Five million-node fractures were generated using the spectral synthesis method (Huang et al. 1992). The fractal dimension of this initial aperture map was verified by the variogram technique (Ruello et al. 2006) and by an improved version of the box-counting technique described in (Ai et al. 2014). The fractal dimensions, D, set in the spectral generator were 2.2, 2.3, 2.4, 2.5 and 2.6 for aperture maps A, B, C, D and E, respectively. These are within the range usually quoted for rock fractures (Kulatilake and Um 1997; Lanaro 2000; Odling 1994; Poon et al. 1992; Power and Durham 1997; Schmittbuhl et al. 1993). The fractal dimensions obtained from the variogram analysis were found always to be equal to the dimensions set in the generator. The box-counting dimension was typically slightly smaller, by up to 0.1. These five initial aperture maps had mean zero aperture. In order to create the zero-generation fractures from the initial aperture maps, the maps were rescaled by the same factor so that the percentage of overlaps (contact spots) be within 3 to 9% when 1 mm is added to the initial map. The percentage of overlaps was higher in fractures with greater fractal dimension. The five rescaled aperture maps were then used to generate the five million-node fractures, by adding 1 mm to the rescaled map. In the resulting aperture map, nodal apertures smaller than 0.1 mm were set equal to 0.1 mm in order to ensure convergence of the flow solver. The percentage of nodes with aperture set to 0.1 mm was from 4% (fracture A, D = 2.2) to 12% (fracture E, D = 2.6).

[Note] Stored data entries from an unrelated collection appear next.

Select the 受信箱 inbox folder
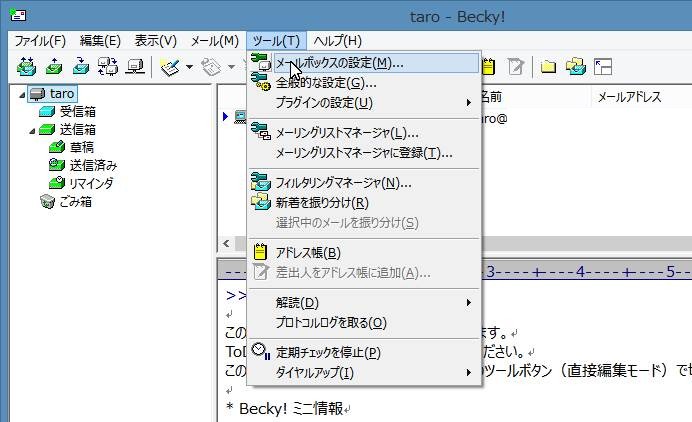The image size is (692, 422). (77, 111)
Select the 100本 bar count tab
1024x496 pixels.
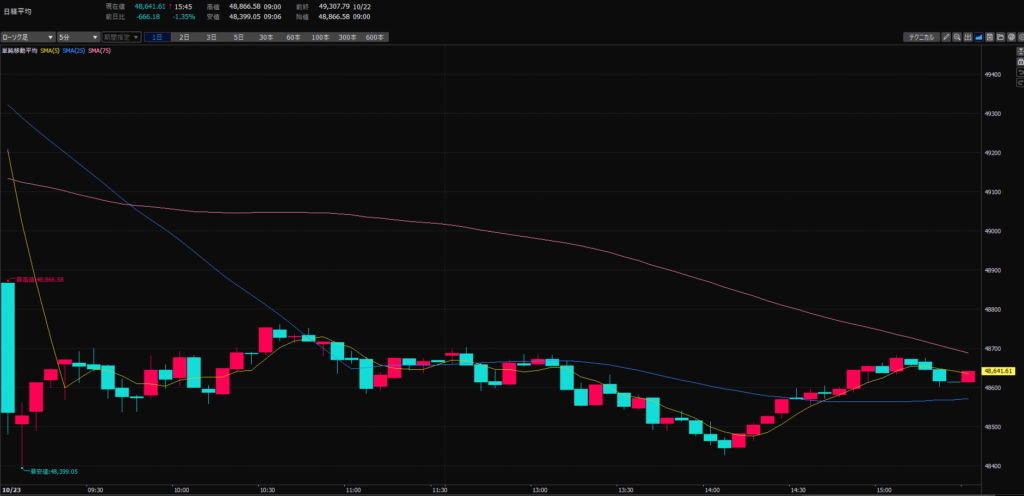click(320, 37)
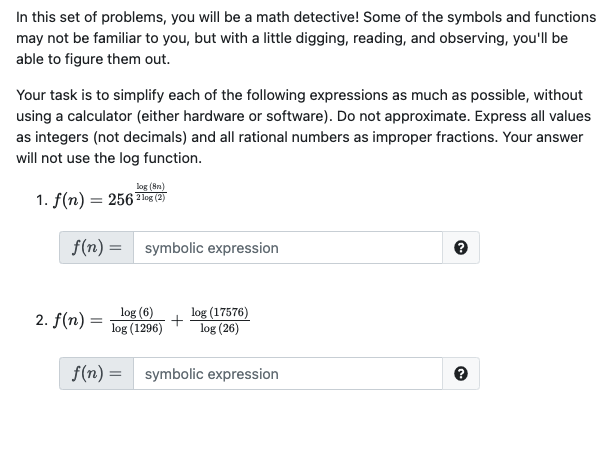Click the log(8n) exponent fraction in problem 1
This screenshot has width=610, height=453.
151,192
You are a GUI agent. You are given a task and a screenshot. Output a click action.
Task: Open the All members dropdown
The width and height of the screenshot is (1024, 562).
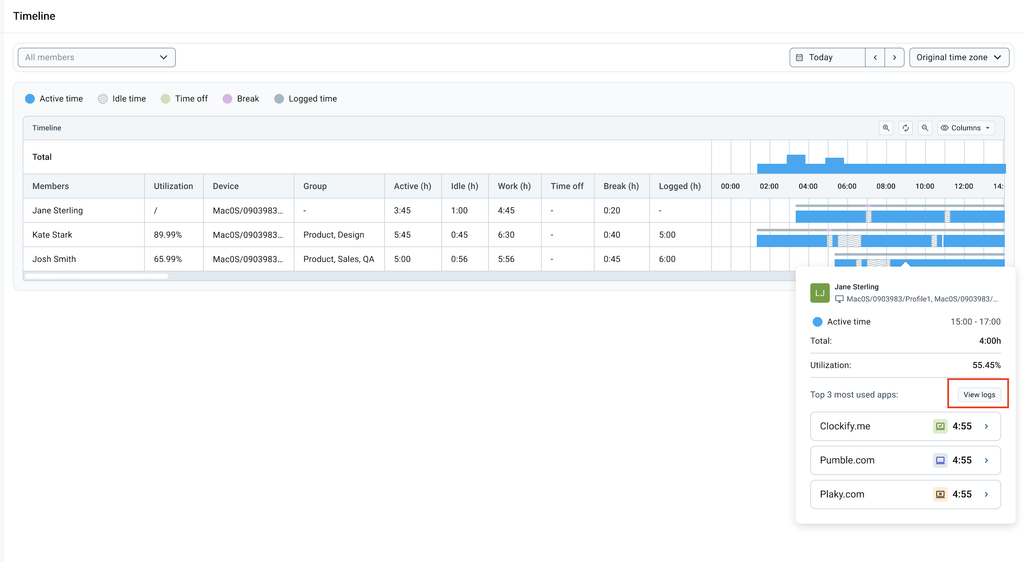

Two procedures were used to construct the aperture maps for fracture generations g > 0 (Fig. 3). (One million node fractures were generated in the same way in both procedures I and II.) In procedure I, the fractures of g > 0 were simply successively cut from the actual aperture map of the 1024 × 1024 fracture. In procedure II, fractures were cut from the rescaled 1024 × 1024 aperture map of zero mean aperture. Each individual map of g > 0 was offset so as to make its mean aperture equal to zero. Then, 1 mm was added to the aperture map of each g > 0 fracture, and apertures smaller than 0.1 mm were replaced with 0.1 mm. Procedure I was applied to fractures A to E. Procedure II was applied only to fracture A and was found to produce results virtually identical to procedure I (see Sect. 3). Therefore, for other fractures, only procedure I was used. An example of aperture map for a generation 3 fracture (128 × 128 nodes) obtained from the original one-million-node fracture of D = 2.4 using procedure I is shown in Fig. 4.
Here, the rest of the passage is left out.